Dataset entries:
__________

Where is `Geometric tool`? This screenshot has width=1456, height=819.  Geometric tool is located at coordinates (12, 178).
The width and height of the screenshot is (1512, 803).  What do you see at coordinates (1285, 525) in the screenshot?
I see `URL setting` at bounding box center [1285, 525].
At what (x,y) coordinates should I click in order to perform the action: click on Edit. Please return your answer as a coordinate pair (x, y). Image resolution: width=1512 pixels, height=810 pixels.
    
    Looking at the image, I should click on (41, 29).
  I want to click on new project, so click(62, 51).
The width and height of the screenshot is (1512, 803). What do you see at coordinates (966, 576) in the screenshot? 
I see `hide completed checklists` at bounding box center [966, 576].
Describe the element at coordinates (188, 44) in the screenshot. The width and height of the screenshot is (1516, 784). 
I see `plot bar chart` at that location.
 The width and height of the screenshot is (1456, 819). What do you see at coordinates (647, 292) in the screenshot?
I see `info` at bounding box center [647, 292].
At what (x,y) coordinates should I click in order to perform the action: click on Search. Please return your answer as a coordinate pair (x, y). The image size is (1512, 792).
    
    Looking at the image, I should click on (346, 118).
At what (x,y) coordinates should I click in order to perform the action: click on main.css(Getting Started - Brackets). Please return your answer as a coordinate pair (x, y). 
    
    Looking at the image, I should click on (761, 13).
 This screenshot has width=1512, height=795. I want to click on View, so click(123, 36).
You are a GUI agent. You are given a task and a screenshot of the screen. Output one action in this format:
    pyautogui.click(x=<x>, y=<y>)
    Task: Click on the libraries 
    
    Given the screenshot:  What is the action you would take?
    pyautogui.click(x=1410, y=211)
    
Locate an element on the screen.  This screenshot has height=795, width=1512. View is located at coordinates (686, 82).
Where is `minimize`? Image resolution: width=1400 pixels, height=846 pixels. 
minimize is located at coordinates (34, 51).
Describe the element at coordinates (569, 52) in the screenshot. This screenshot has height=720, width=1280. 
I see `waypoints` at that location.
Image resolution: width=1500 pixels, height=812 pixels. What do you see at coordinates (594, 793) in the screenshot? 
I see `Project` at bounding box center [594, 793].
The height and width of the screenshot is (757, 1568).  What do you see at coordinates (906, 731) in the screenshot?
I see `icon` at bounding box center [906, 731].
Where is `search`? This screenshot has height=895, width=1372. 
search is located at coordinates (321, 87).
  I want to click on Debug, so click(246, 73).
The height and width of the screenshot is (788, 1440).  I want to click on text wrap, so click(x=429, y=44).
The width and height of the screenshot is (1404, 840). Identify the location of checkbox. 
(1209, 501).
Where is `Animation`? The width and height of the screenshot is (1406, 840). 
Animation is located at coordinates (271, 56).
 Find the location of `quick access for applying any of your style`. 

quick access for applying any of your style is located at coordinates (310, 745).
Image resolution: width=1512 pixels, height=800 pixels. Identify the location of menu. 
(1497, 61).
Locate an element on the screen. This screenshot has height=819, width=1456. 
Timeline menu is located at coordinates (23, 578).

__________

OBJECTIVE =>
Please rewrite the data as a numbered list, from the line containing "525) in the screenshot?" through the line containing "This screenshot has width=1512, height=795.", inclusive, leaving out any blank lines.

RESULT FOR THIS EXERCISE =>
1. The width and height of the screenshot is (1512, 803).  What do you see at coordinates (1285, 525) in the screenshot?
2. I see `URL setting` at bounding box center [1285, 525].
3. At what (x,y) coordinates should I click in order to perform the action: click on Edit. Please return your answer as a coordinate pair (x, y). Image resolution: width=1512 pixels, height=810 pixels.
4.     Looking at the image, I should click on (41, 29).
5.   I want to click on new project, so click(62, 51).
6. The width and height of the screenshot is (1512, 803). What do you see at coordinates (966, 576) in the screenshot? 
7. I see `hide completed checklists` at bounding box center [966, 576].
8. Describe the element at coordinates (188, 44) in the screenshot. The width and height of the screenshot is (1516, 784). 
9. I see `plot bar chart` at that location.
10.  The width and height of the screenshot is (1456, 819). What do you see at coordinates (647, 292) in the screenshot?
11. I see `info` at bounding box center [647, 292].
12. At what (x,y) coordinates should I click in order to perform the action: click on Search. Please return your answer as a coordinate pair (x, y). The image size is (1512, 792).
13.     Looking at the image, I should click on (346, 118).
14. At what (x,y) coordinates should I click in order to perform the action: click on main.css(Getting Started - Brackets). Please return your answer as a coordinate pair (x, y). 
15.     Looking at the image, I should click on (761, 13).
16.  This screenshot has width=1512, height=795. I want to click on View, so click(123, 36).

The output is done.